The DRM emphasizes that the individual’s level of resistance determines the officer’s response and delineates suspects into one of four categories: non-resistant (compliant), non-threatening resistant, threatening resistant, and deadly resistant.

a.     Non-Resistant (Compliant)

Suspects who do not resist, but follow all commands, are compliant. Only a security officer’s presence and verbal commands are required when dealing with these individuals; no coercive physical contact is necessary.

b.    Non-Threatening Resistance

Non-threatening resistance refers to a suspect who fails to follow commands and whose actions are neutral or defensive; the officer does not currently feel threatened by their actions. Usually, this manifests when the subject isn’t following your commands, but is also not doing anything that causes you to feel physically threatened.

The courts have repeatedly ruled that it is the officer’s perception of the threat that is important. If the officer does not feel physically threatened, they are not allowed to use pepper spray, a baton, or any other intermediate weapon. Reasonable responses to gain compliance from subjects displaying non-threatening resistance include the use of “empty hand techniques” such as escort techniques, pressure points, joint manipulation, control holds, and take-downs.

c.    Threatening Resistance

Threatening resistance refers to when an officer feels threatened by the suspect’s actions. An officer must respond with a level of force to stop, eliminate, or control the threat. Justified responses include the use of personal weapons (hands, fists, feet), batons, and pepper spray. If the officer believes the subject’s behavior is physically threatening to themselves or another person, then the officer is justified in using personal or intermediate weapons.

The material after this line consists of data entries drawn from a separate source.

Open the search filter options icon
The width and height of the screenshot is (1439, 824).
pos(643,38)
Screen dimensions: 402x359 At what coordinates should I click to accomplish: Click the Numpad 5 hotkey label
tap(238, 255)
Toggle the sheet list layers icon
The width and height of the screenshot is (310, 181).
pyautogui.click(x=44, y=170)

Through training and experience, a security officer might be able to see indicators of a threat before the suspect has attacked. The officer needs to make sure to document the perception of threat to protect themselves.

For example, the subject may assume a fighting stance, clearly indicating their intention to fight. This would be classified as threatening resistance, even though an actual attack has not yet been launched.

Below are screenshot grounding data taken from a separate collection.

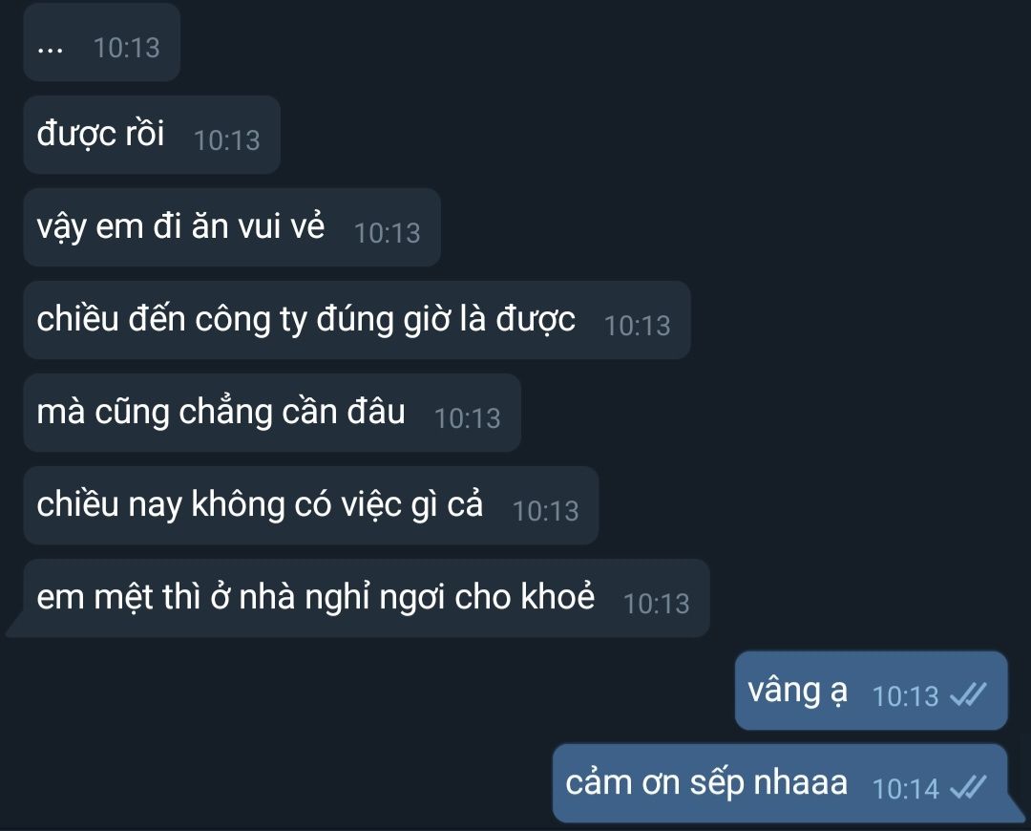1031x831 pixels.
Task: Click timestamp next to "được rồi"
Action: [227, 140]
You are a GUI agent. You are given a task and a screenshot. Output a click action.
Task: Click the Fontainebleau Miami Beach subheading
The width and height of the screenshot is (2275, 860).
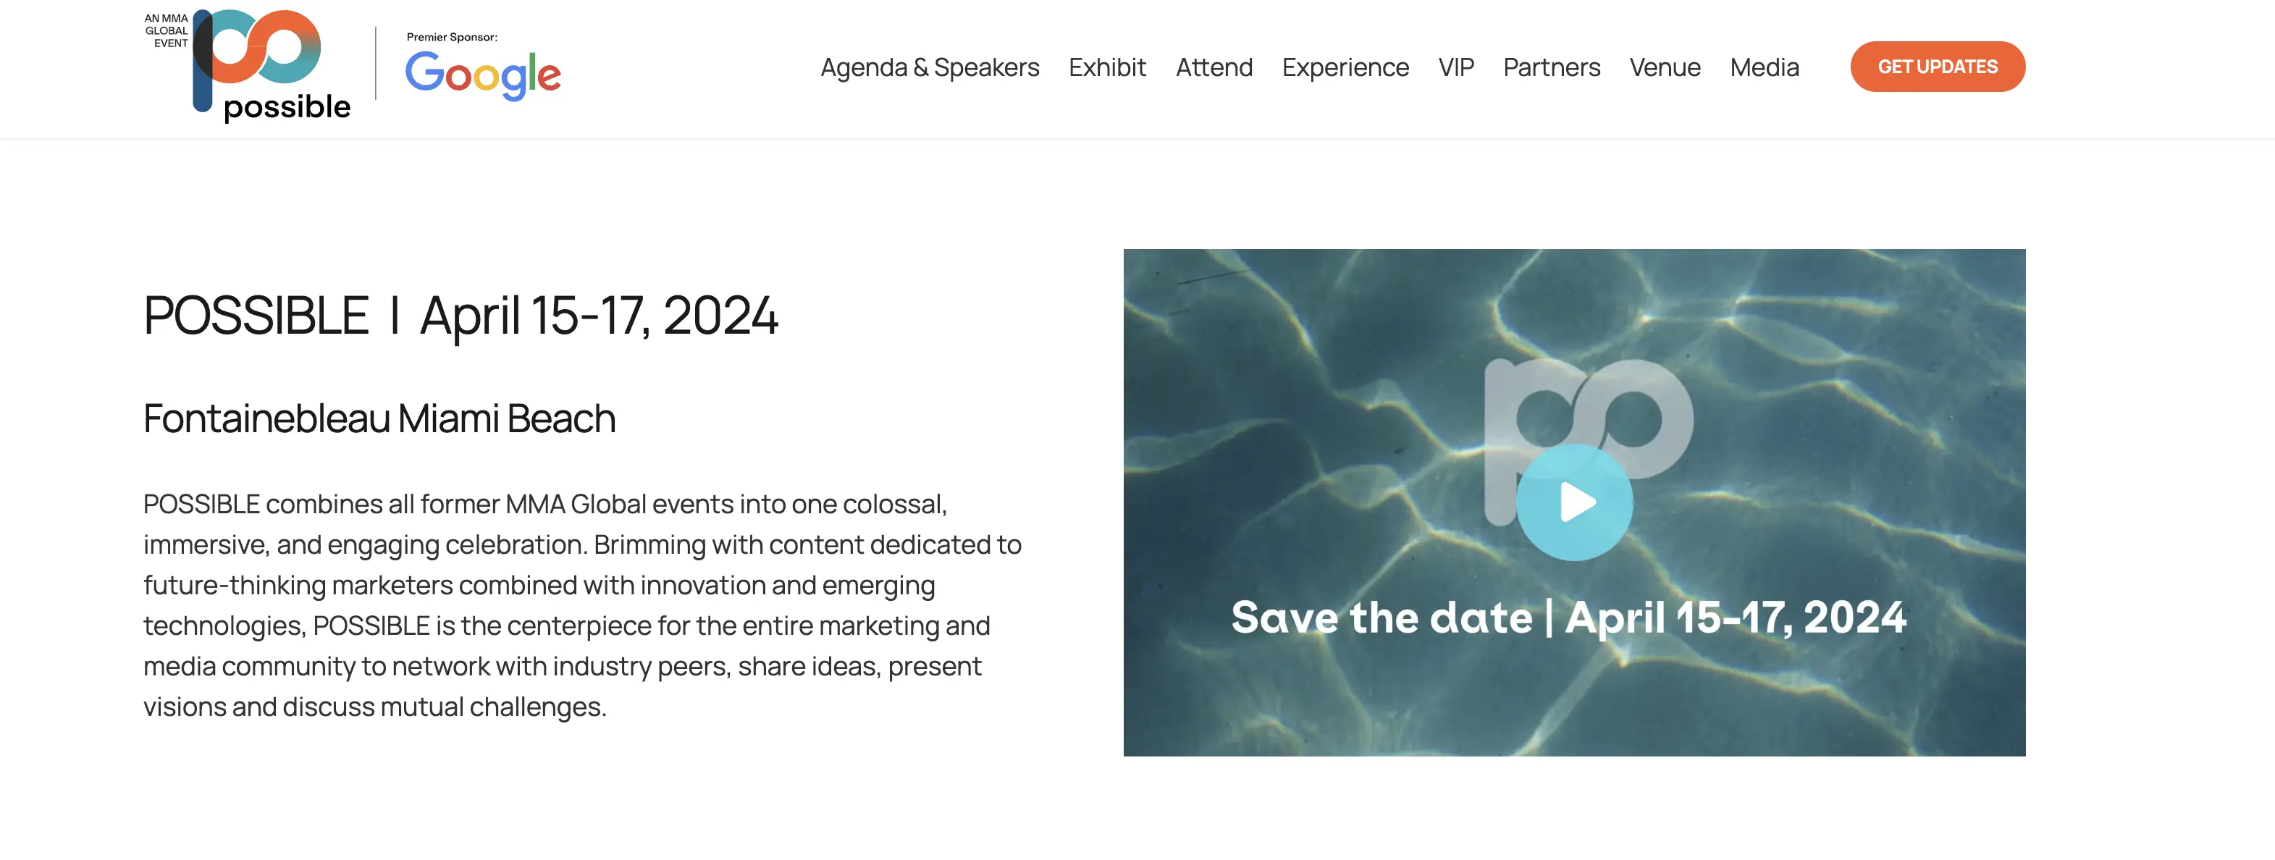point(380,419)
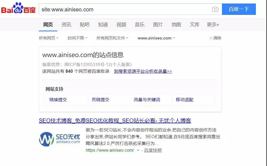Click the 清除 clear filters X

[x=215, y=38]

Another example could be a verbal assault with clearly communicated threats to commit harm. It is reasonable for the officer to feel threatened under these circumstances and this would be considered threatening resistance.

d.    Deadly Resistance

An individual exhibiting deadly resistance will seriously injure or kill the officer or another person if immediate action is not taken to stop the threat. The officer is justified in using force, including deadly force, reasonably necessary to overcome the offender and effect custody.

For each of the four suspect categories, officers have all of the tools in the preceding categories available. In each instance, officers should constantly give commands to the suspect if doing so does not jeopardize safety.

Remember, the suspect’s level of resistance is responsible for the determination of the level of force (response) utilized by security officers.